Reproduce every line of the entries below word for word, leaving out the pictures.

- - - - - - -

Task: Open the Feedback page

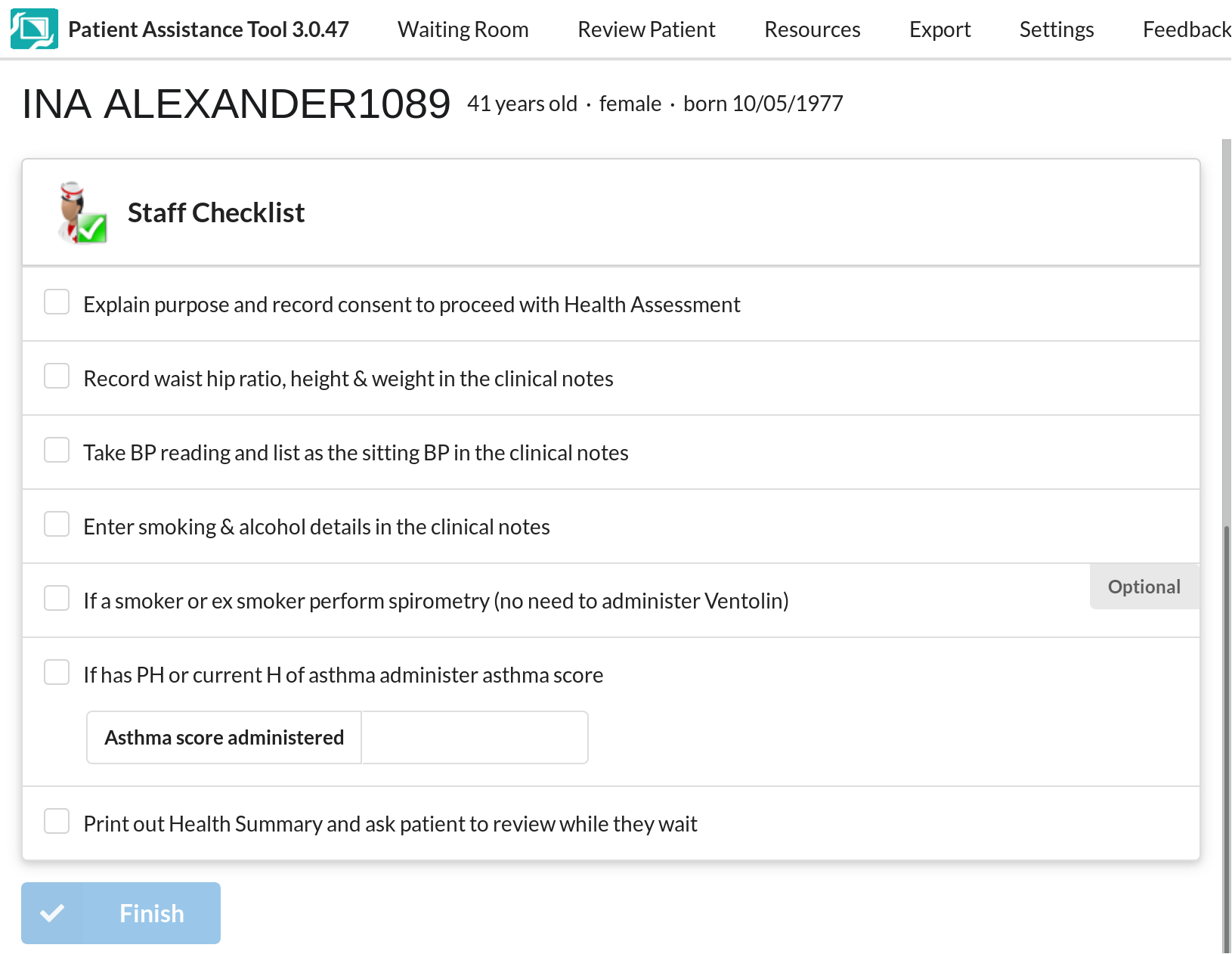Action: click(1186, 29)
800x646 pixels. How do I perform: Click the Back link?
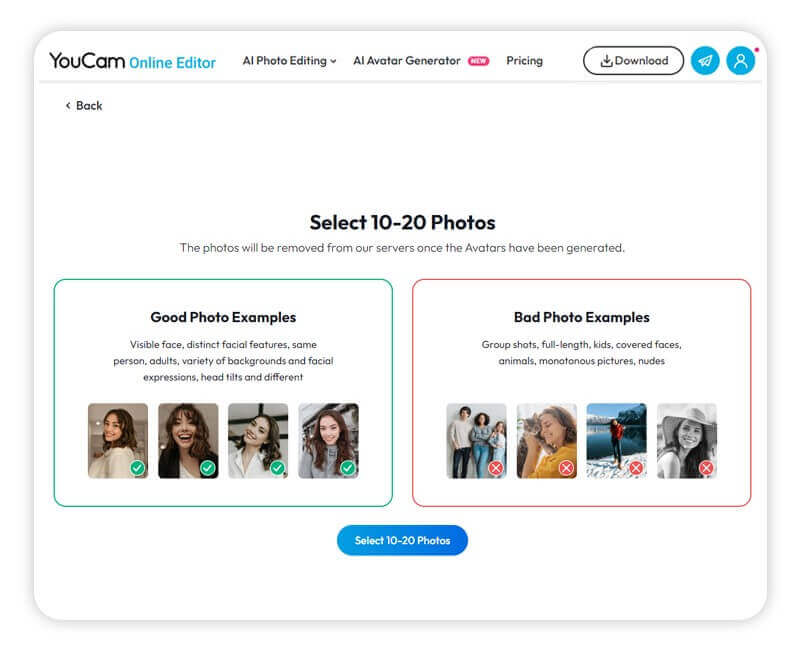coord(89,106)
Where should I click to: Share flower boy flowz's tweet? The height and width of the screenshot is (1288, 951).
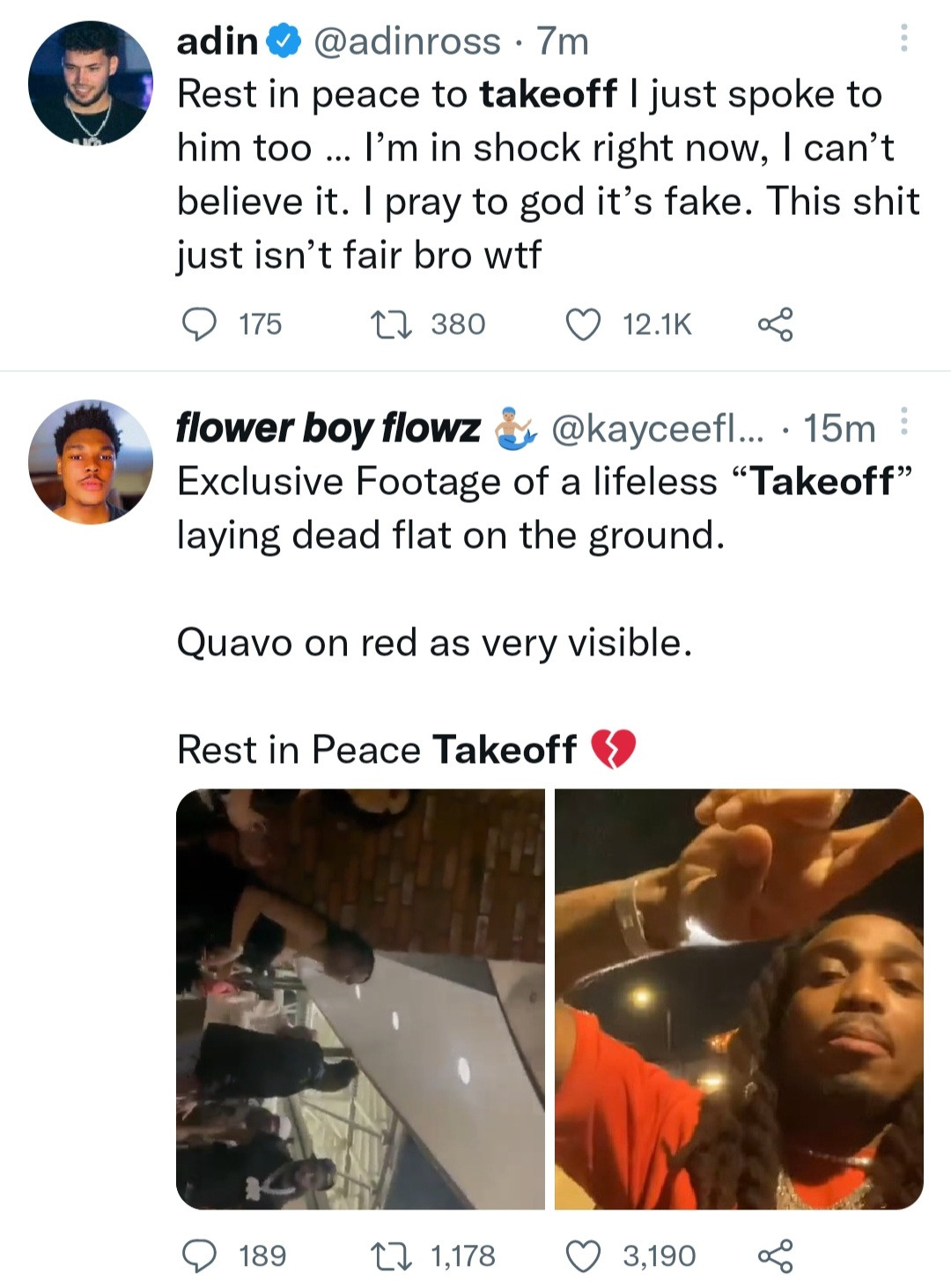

- - - - - - -

#### [REPLY TO THE TASK]
Task: Open the Feedback page

Action: click(1186, 29)
800x646 pixels. How do I perform: Click the Back link?
coord(89,106)
Where should I click to: Share flower boy flowz's tweet? The height and width of the screenshot is (1288, 951).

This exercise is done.